-- Provided data start --

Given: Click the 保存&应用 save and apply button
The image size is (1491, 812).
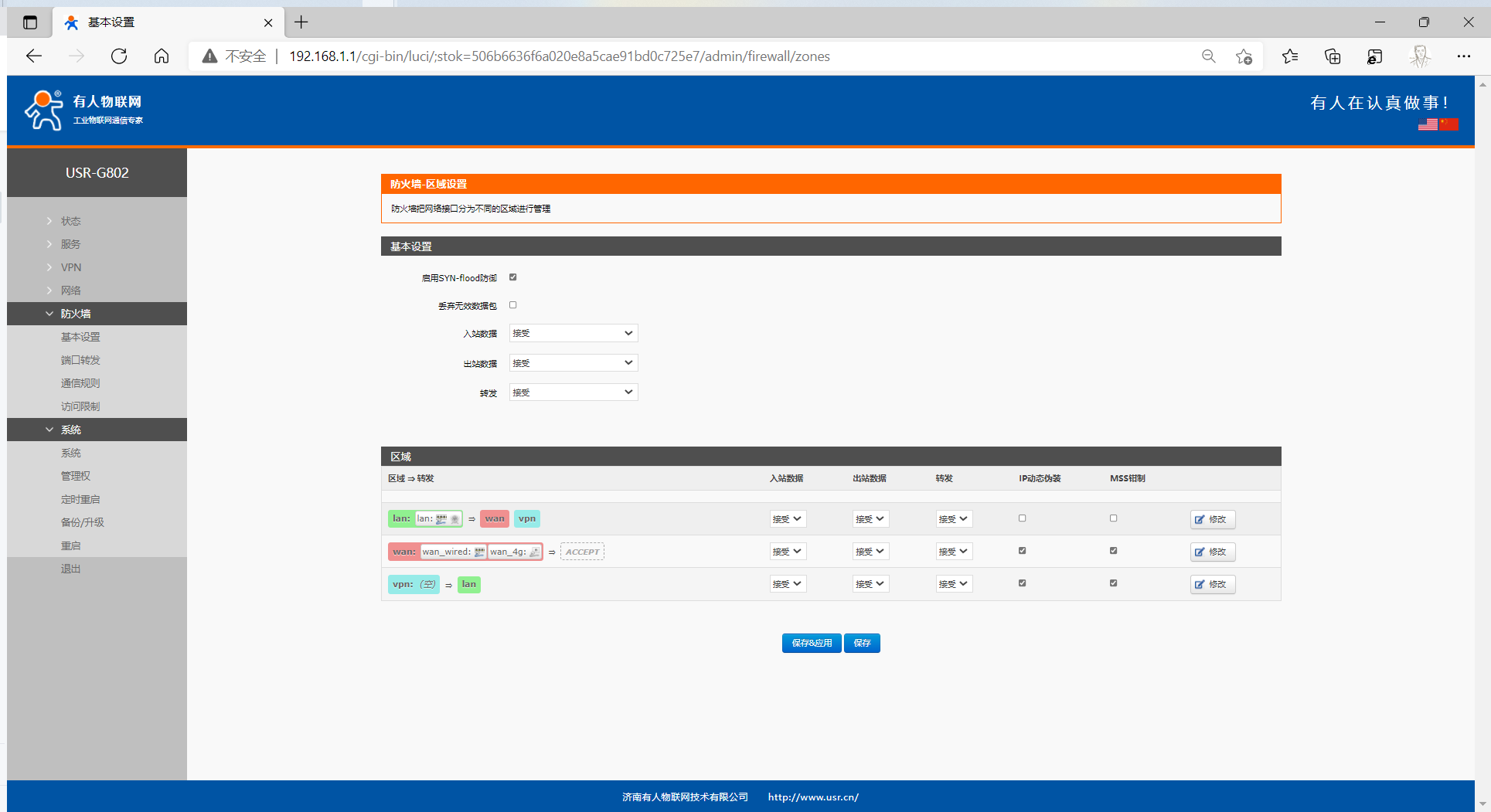Looking at the screenshot, I should tap(811, 643).
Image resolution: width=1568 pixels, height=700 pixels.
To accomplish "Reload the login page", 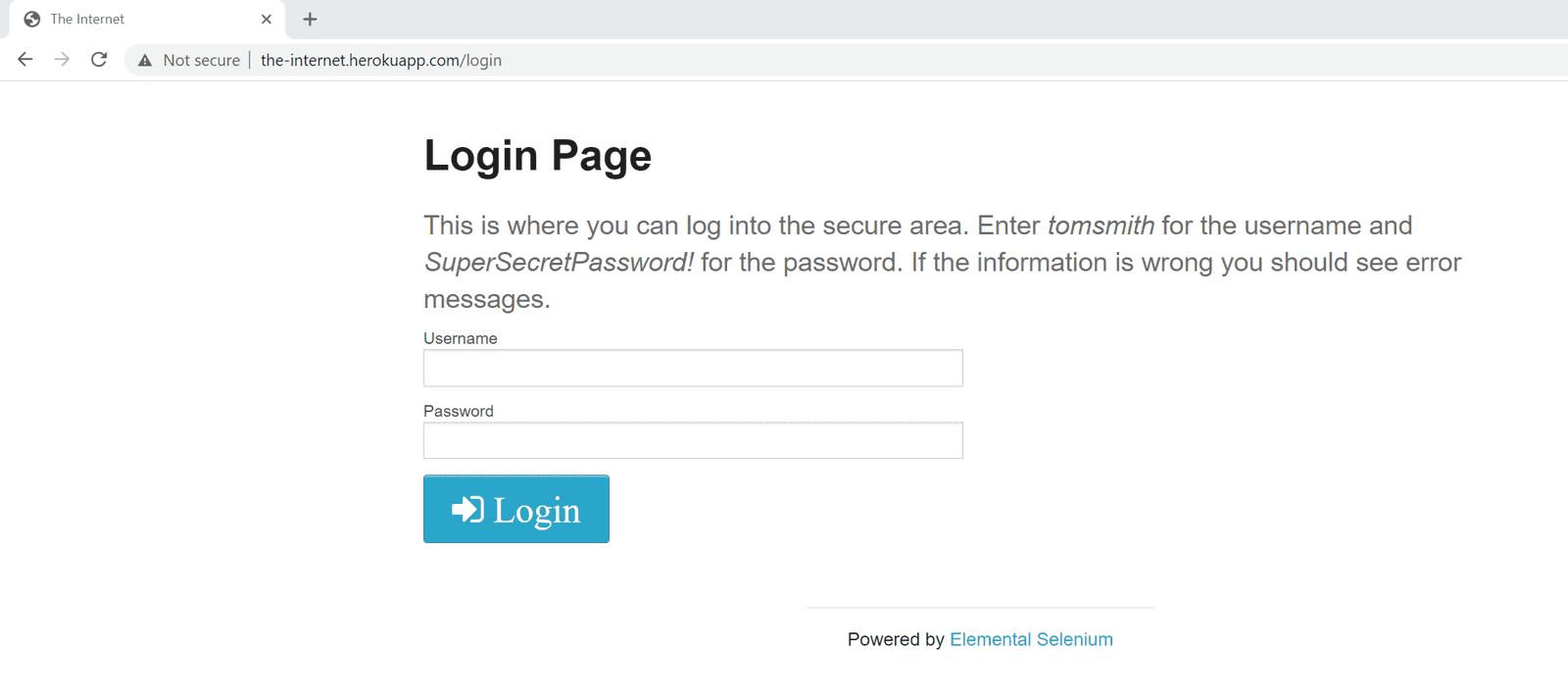I will click(x=98, y=59).
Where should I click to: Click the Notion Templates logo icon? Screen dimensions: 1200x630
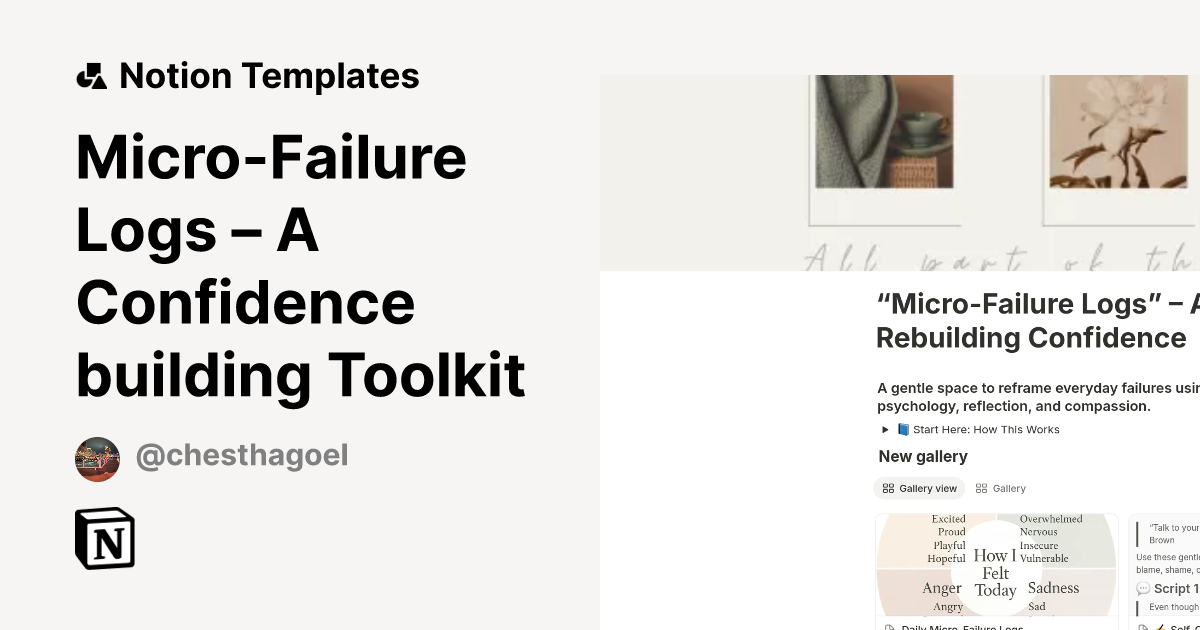pyautogui.click(x=91, y=75)
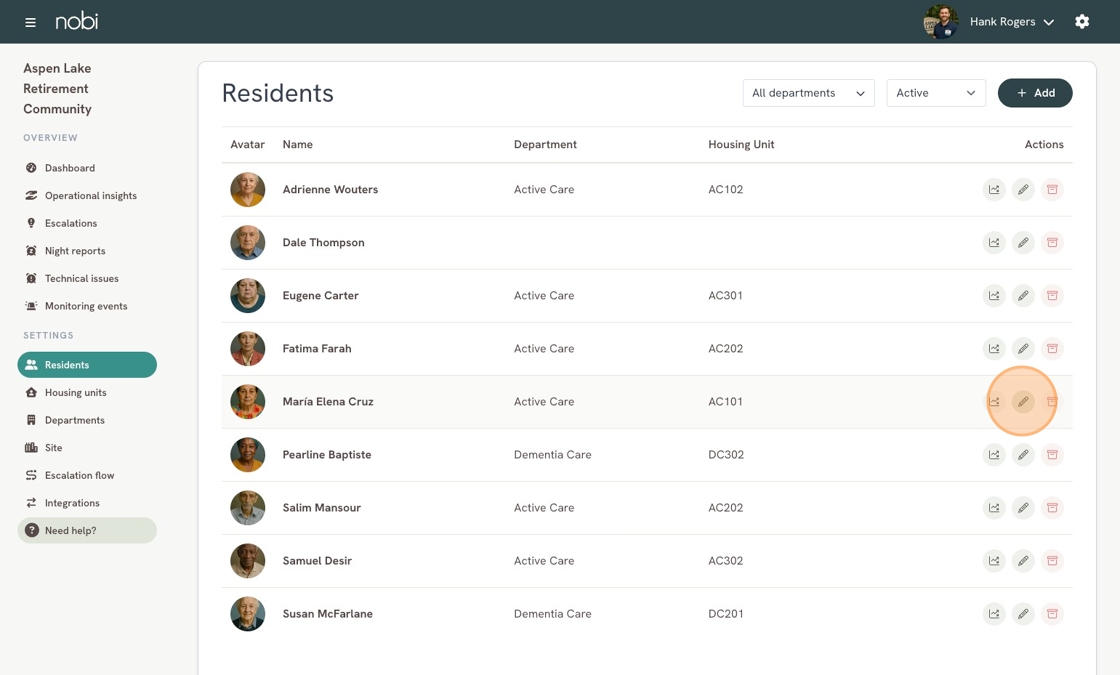Click the pencil icon for Pearline Baptiste
1120x675 pixels.
click(x=1023, y=454)
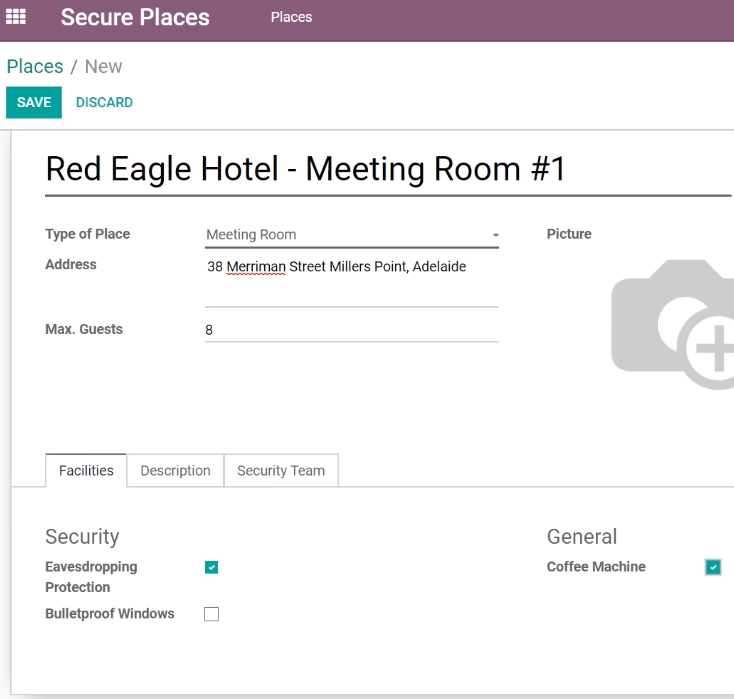Open the apps grid menu icon
The height and width of the screenshot is (699, 734).
click(x=15, y=17)
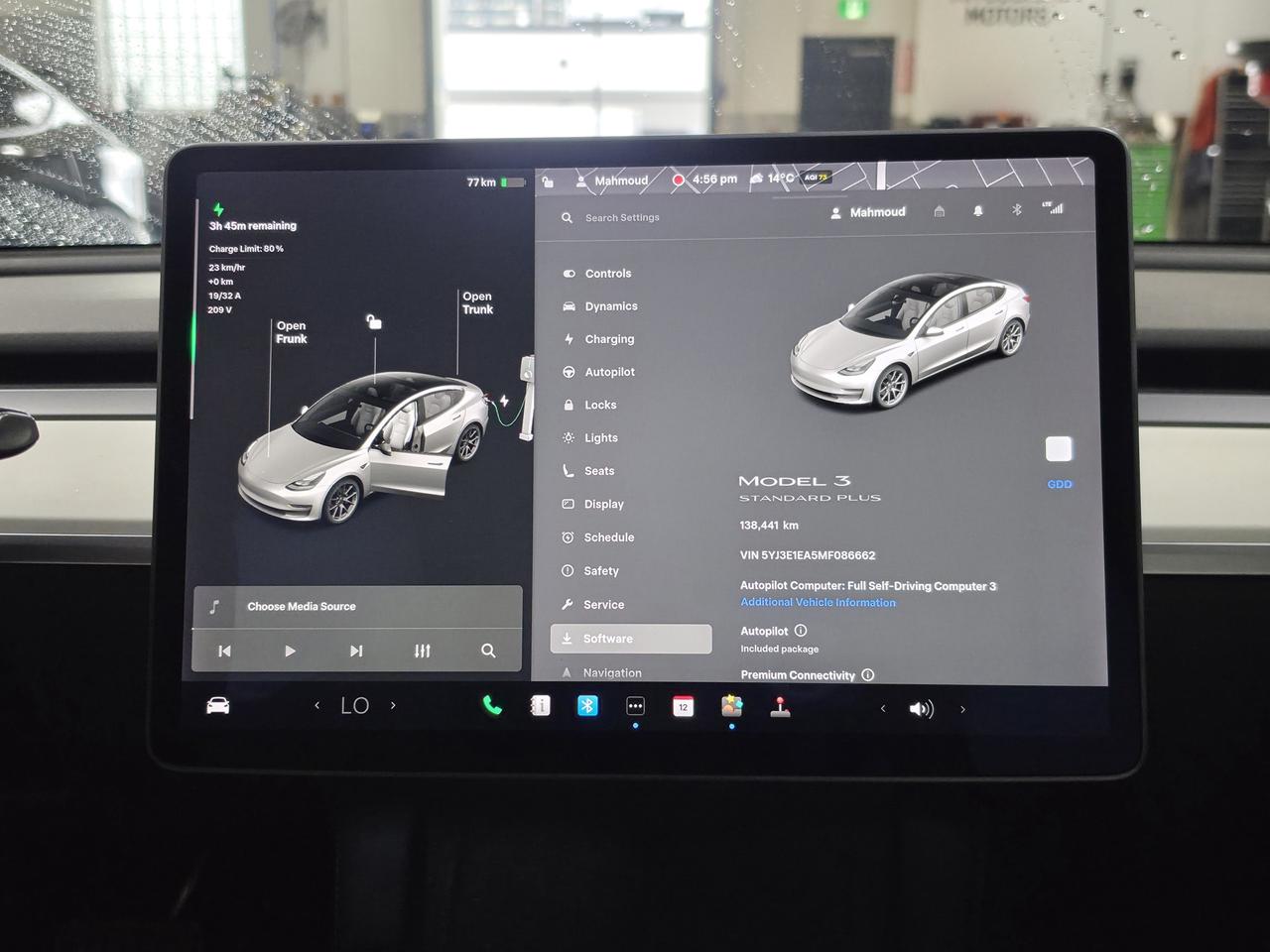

-- Provided data end --

→ Task details: Switch "Notion Templates" to "Notion Resources" in the entries running from the line containing "Where should I" through the end of the entries, both included, and reproduce only those lines with nothing else changed. Leave the pictures out of your answer.

→ Response for this exercise:
Where should I click to: Click the Notion Resources logo icon? Screen dimensions: 1200x630
pyautogui.click(x=91, y=75)
Click the pencil icon for Pearline Baptiste
1120x675 pixels.
click(x=1023, y=454)
Open the apps grid menu icon
The height and width of the screenshot is (699, 734).
click(x=15, y=17)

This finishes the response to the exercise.